## Begin TEXT SEGMENT
Course 10 What is heat transfer performance in a mixing vessel?
In the previous session, we explained that the heat transfer area per unit volume of liquid decreases when scaling up with geometric similarities condition, and it becomes disadvantageous in terms of heat transfer performance.
Actually, heat transfer performance in mixing vessels have many aspects that cannot be explained only by heat transfer area.
This time, we will discuss: "What is the heat transfer performance in mixing vessels?"
Case study:
At a pilot plant facility in a chemical company
Well, here is a trial production experiment building of a certain chemical company. Many pilot devices of about 10 L to 200 L are installed in this building.
Max and his senior, Dr. Nano from the manufacturing department, are discussing something.
Dr.Nano
Today, we will be making a prototype in a 100 L pilot vessel (design temperature: 150 °C, design pressure: 0.2 MPaG, maximum rotation speed: 200 rpm). Do you think the temperature and pressure are suitable for that?
## End TEXT SEGMENT
## Begin RAW DATA
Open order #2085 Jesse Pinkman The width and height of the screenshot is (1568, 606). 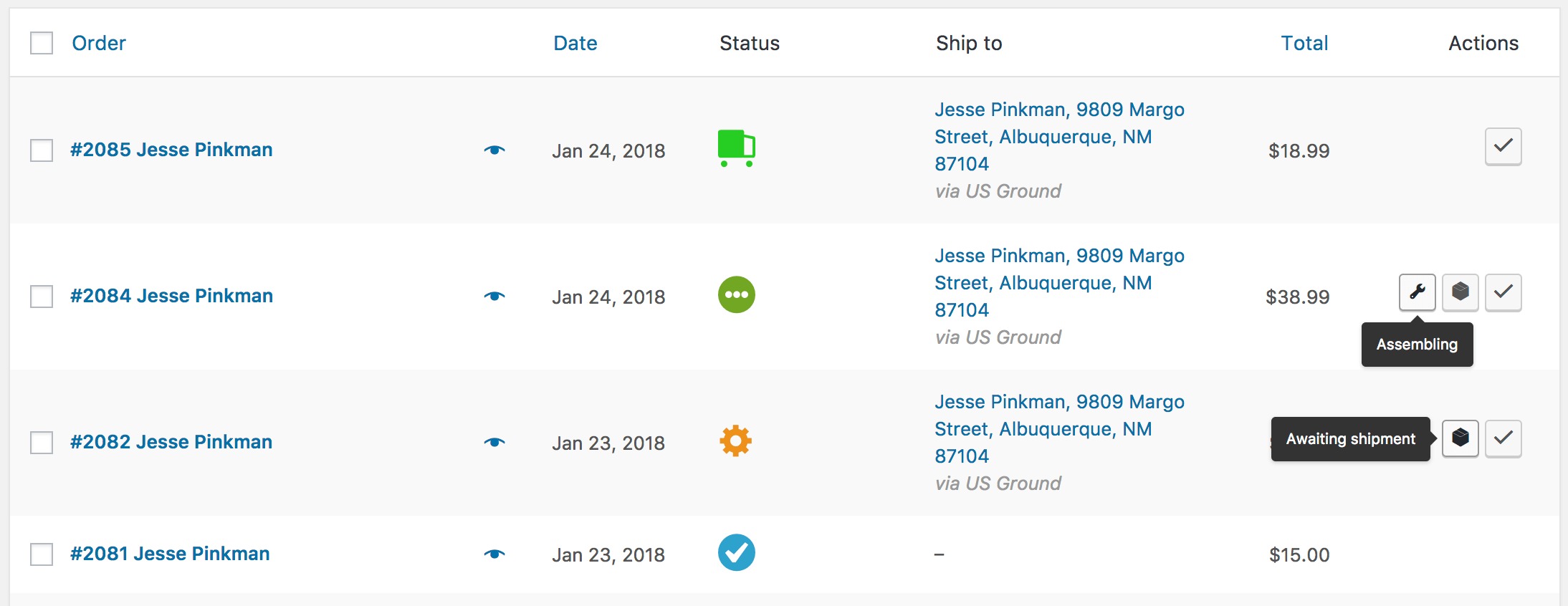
## End RAW DATA
[WHAT TO PRODUCE] Can you rewrite the piece on heat transfer in mixing vessels, starting at "Actually, heat transfer" and ending at "are discussing something.", with "chemical company" replaced by "pharmaceutical company"?

[CORRECT RESPONSE]
Actually, heat transfer performance in mixing vessels have many aspects that cannot be explained only by heat transfer area.
This time, we will discuss: "What is the heat transfer performance in mixing vessels?"
Case study:
At a pilot plant facility in a pharmaceutical company
Well, here is a trial production experiment building of a certain pharmaceutical company. Many pilot devices of about 10 L to 200 L are installed in this building.
Max and his senior, Dr. Nano from the manufacturing department, are discussing something.